━━━━━ SOURCE DATA ━━━━━

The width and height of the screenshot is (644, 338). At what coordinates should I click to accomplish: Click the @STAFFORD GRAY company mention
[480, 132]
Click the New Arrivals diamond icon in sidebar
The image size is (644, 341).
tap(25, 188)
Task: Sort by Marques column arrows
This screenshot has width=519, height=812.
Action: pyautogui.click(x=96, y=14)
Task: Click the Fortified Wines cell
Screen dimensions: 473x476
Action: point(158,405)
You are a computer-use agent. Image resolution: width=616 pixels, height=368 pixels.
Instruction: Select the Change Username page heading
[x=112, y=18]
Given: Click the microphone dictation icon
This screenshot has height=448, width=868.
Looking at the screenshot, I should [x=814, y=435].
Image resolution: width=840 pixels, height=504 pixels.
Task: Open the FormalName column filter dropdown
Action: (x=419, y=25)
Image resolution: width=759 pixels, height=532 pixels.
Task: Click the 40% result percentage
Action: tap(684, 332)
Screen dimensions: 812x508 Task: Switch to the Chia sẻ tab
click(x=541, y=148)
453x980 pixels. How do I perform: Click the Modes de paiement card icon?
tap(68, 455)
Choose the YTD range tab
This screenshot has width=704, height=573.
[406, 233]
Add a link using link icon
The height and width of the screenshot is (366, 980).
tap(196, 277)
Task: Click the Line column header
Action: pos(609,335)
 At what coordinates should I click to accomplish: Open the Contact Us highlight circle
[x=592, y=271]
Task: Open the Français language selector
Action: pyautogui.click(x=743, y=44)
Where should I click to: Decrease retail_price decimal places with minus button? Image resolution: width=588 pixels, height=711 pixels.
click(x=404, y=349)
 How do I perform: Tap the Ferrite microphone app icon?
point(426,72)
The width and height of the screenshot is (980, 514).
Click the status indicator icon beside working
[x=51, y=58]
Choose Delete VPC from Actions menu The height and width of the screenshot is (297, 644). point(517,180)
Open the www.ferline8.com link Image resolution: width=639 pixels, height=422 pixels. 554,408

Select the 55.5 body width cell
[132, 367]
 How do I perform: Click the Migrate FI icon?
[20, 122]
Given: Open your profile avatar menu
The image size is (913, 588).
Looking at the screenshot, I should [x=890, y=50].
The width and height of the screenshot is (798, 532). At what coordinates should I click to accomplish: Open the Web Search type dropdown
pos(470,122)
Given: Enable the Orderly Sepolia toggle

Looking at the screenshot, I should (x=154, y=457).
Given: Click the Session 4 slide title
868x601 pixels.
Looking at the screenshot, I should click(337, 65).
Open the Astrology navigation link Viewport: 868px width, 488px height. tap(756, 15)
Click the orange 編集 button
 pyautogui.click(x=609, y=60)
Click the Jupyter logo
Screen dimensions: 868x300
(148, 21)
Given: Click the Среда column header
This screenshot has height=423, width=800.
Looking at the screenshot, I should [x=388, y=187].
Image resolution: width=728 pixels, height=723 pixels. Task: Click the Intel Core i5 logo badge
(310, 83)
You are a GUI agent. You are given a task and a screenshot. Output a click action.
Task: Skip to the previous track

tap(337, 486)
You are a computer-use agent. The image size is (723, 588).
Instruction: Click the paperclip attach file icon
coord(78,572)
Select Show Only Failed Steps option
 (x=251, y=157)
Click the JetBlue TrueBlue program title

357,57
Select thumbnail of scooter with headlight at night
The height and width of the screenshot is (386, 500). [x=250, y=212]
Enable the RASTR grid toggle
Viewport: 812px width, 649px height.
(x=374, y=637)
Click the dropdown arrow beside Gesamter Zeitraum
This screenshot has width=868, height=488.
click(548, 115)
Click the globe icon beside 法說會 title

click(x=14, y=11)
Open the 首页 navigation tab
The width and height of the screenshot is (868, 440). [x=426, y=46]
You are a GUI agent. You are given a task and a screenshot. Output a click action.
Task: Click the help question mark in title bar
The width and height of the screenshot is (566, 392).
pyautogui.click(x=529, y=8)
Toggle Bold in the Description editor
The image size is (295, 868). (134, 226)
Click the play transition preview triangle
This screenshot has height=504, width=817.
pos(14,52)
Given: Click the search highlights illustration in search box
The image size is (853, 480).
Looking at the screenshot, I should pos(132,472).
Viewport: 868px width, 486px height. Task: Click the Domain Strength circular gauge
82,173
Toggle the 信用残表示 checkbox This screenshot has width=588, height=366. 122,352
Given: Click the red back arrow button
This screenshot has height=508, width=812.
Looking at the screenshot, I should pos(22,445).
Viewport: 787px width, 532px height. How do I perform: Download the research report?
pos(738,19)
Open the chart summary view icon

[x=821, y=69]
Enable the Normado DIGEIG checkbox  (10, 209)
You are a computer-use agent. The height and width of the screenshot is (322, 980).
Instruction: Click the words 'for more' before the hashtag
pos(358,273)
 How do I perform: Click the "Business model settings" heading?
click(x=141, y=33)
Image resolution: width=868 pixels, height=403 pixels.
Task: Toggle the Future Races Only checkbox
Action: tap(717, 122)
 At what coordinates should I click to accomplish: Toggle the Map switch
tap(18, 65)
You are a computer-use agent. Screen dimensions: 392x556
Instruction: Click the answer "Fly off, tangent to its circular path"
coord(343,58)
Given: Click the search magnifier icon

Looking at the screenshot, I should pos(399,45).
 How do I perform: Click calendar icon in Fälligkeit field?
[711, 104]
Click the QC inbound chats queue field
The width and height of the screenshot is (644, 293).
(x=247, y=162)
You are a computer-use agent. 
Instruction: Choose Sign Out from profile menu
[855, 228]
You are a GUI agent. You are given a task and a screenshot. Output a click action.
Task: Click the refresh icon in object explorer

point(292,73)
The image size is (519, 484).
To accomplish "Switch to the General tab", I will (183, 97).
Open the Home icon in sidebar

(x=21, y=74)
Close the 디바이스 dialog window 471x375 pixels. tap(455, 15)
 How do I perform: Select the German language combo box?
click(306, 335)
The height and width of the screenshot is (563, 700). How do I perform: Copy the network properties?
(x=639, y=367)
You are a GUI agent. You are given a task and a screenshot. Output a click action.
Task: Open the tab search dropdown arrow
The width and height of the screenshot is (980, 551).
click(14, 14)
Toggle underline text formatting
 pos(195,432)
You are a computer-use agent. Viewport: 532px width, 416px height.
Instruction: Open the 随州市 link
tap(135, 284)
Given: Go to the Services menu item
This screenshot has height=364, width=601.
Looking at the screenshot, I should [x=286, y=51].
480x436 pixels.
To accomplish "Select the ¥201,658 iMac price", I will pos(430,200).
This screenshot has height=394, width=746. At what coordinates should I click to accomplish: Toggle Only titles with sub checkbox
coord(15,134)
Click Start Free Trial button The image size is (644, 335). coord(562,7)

━━━━━

Make an exact copy of every record in the listing.

The width and height of the screenshot is (644, 338). At what coordinates should I click to accomplish: Click the @STAFFORD GRAY company mention
[480, 132]
Click the New Arrivals diamond icon in sidebar
The image size is (644, 341).
tap(25, 188)
Task: Sort by Marques column arrows
This screenshot has width=519, height=812.
Action: pyautogui.click(x=96, y=14)
Task: Click the Fortified Wines cell
Screen dimensions: 473x476
Action: point(158,405)
You are a computer-use agent. Image resolution: width=616 pixels, height=368 pixels.
Instruction: Select the Change Username page heading
[x=112, y=18]
Given: Click the microphone dictation icon
This screenshot has height=448, width=868.
Looking at the screenshot, I should [x=814, y=435].
Image resolution: width=840 pixels, height=504 pixels.
Task: Open the FormalName column filter dropdown
Action: (x=419, y=25)
Image resolution: width=759 pixels, height=532 pixels.
Task: Click the 40% result percentage
Action: tap(684, 332)
Screen dimensions: 812x508 Task: Switch to the Chia sẻ tab
click(x=541, y=148)
453x980 pixels. How do I perform: Click the Modes de paiement card icon?
tap(68, 455)
Choose the YTD range tab
This screenshot has width=704, height=573.
[406, 233]
Add a link using link icon
The height and width of the screenshot is (366, 980).
tap(196, 277)
Task: Click the Line column header
Action: pos(609,335)
 At what coordinates should I click to accomplish: Open the Contact Us highlight circle
[x=592, y=271]
Task: Open the Français language selector
Action: pyautogui.click(x=743, y=44)
Where should I click to: Decrease retail_price decimal places with minus button? Image resolution: width=588 pixels, height=711 pixels.
click(x=404, y=349)
 How do I perform: Tap the Ferrite microphone app icon?
point(426,72)
The width and height of the screenshot is (980, 514).
Click the status indicator icon beside working
[x=51, y=58]
Choose Delete VPC from Actions menu The height and width of the screenshot is (297, 644). point(517,180)
Open the www.ferline8.com link Image resolution: width=639 pixels, height=422 pixels. 554,408

Select the 55.5 body width cell
[132, 367]
 How do I perform: Click the Migrate FI icon?
[20, 122]
Given: Open your profile avatar menu
The image size is (913, 588).
Looking at the screenshot, I should [x=890, y=50].
The width and height of the screenshot is (798, 532). At what coordinates should I click to accomplish: Open the Web Search type dropdown
pos(470,122)
Given: Enable the Orderly Sepolia toggle

Looking at the screenshot, I should (x=154, y=457).
Given: Click the Session 4 slide title
868x601 pixels.
Looking at the screenshot, I should click(337, 65).
Open the Astrology navigation link Viewport: 868px width, 488px height. tap(756, 15)
Click the orange 編集 button
 pyautogui.click(x=609, y=60)
Click the Jupyter logo
Screen dimensions: 868x300
(148, 21)
Given: Click the Среда column header
This screenshot has height=423, width=800.
Looking at the screenshot, I should [x=388, y=187].
Image resolution: width=728 pixels, height=723 pixels. Task: Click the Intel Core i5 logo badge
(310, 83)
You are a GUI agent. You are given a task and a screenshot. Output a click action.
Task: Skip to the previous track

tap(337, 486)
You are a computer-use agent. The image size is (723, 588).
Instruction: Click the paperclip attach file icon
coord(78,572)
Select Show Only Failed Steps option
 (x=251, y=157)
Click the JetBlue TrueBlue program title

357,57
Select thumbnail of scooter with headlight at night
The height and width of the screenshot is (386, 500). [x=250, y=212]
Enable the RASTR grid toggle
Viewport: 812px width, 649px height.
(x=374, y=637)
Click the dropdown arrow beside Gesamter Zeitraum
This screenshot has width=868, height=488.
click(548, 115)
Click the globe icon beside 法說會 title

click(x=14, y=11)
Open the 首页 navigation tab
The width and height of the screenshot is (868, 440). [x=426, y=46]
You are a GUI agent. You are given a task and a screenshot. Output a click action.
Task: Click the help question mark in title bar
The width and height of the screenshot is (566, 392).
pyautogui.click(x=529, y=8)
Toggle Bold in the Description editor
The image size is (295, 868). (134, 226)
Click the play transition preview triangle
This screenshot has height=504, width=817.
pos(14,52)
Given: Click the search highlights illustration in search box
The image size is (853, 480).
Looking at the screenshot, I should pos(132,472).
Viewport: 868px width, 486px height. Task: Click the Domain Strength circular gauge
82,173
Toggle the 信用残表示 checkbox This screenshot has width=588, height=366. 122,352
Given: Click the red back arrow button
This screenshot has height=508, width=812.
Looking at the screenshot, I should pos(22,445).
Viewport: 787px width, 532px height. How do I perform: Download the research report?
pos(738,19)
Open the chart summary view icon

[x=821, y=69]
Enable the Normado DIGEIG checkbox  (10, 209)
You are a computer-use agent. The height and width of the screenshot is (322, 980).
Instruction: Click the words 'for more' before the hashtag
pos(358,273)
 How do I perform: Click the "Business model settings" heading?
click(x=141, y=33)
Image resolution: width=868 pixels, height=403 pixels.
Task: Toggle the Future Races Only checkbox
Action: tap(717, 122)
 At what coordinates should I click to accomplish: Toggle the Map switch
tap(18, 65)
You are a computer-use agent. Screen dimensions: 392x556
Instruction: Click the answer "Fly off, tangent to its circular path"
coord(343,58)
Given: Click the search magnifier icon

Looking at the screenshot, I should pos(399,45).
 How do I perform: Click calendar icon in Fälligkeit field?
[711, 104]
Click the QC inbound chats queue field
The width and height of the screenshot is (644, 293).
(x=247, y=162)
You are a computer-use agent. 
Instruction: Choose Sign Out from profile menu
[855, 228]
You are a GUI agent. You are given a task and a screenshot. Output a click action.
Task: Click the refresh icon in object explorer

point(292,73)
The image size is (519, 484).
To accomplish "Switch to the General tab", I will (183, 97).
Open the Home icon in sidebar

(x=21, y=74)
Close the 디바이스 dialog window 471x375 pixels. tap(455, 15)
 How do I perform: Select the German language combo box?
click(306, 335)
The height and width of the screenshot is (563, 700). How do I perform: Copy the network properties?
(x=639, y=367)
You are a GUI agent. You are given a task and a screenshot. Output a click action.
Task: Open the tab search dropdown arrow
The width and height of the screenshot is (980, 551).
click(14, 14)
Toggle underline text formatting
 pos(195,432)
You are a computer-use agent. Viewport: 532px width, 416px height.
Instruction: Open the 随州市 link
tap(135, 284)
Given: Go to the Services menu item
This screenshot has height=364, width=601.
Looking at the screenshot, I should [x=286, y=51].
480x436 pixels.
To accomplish "Select the ¥201,658 iMac price", I will pos(430,200).
This screenshot has height=394, width=746. At what coordinates should I click to accomplish: Toggle Only titles with sub checkbox
coord(15,134)
Click Start Free Trial button The image size is (644, 335). coord(562,7)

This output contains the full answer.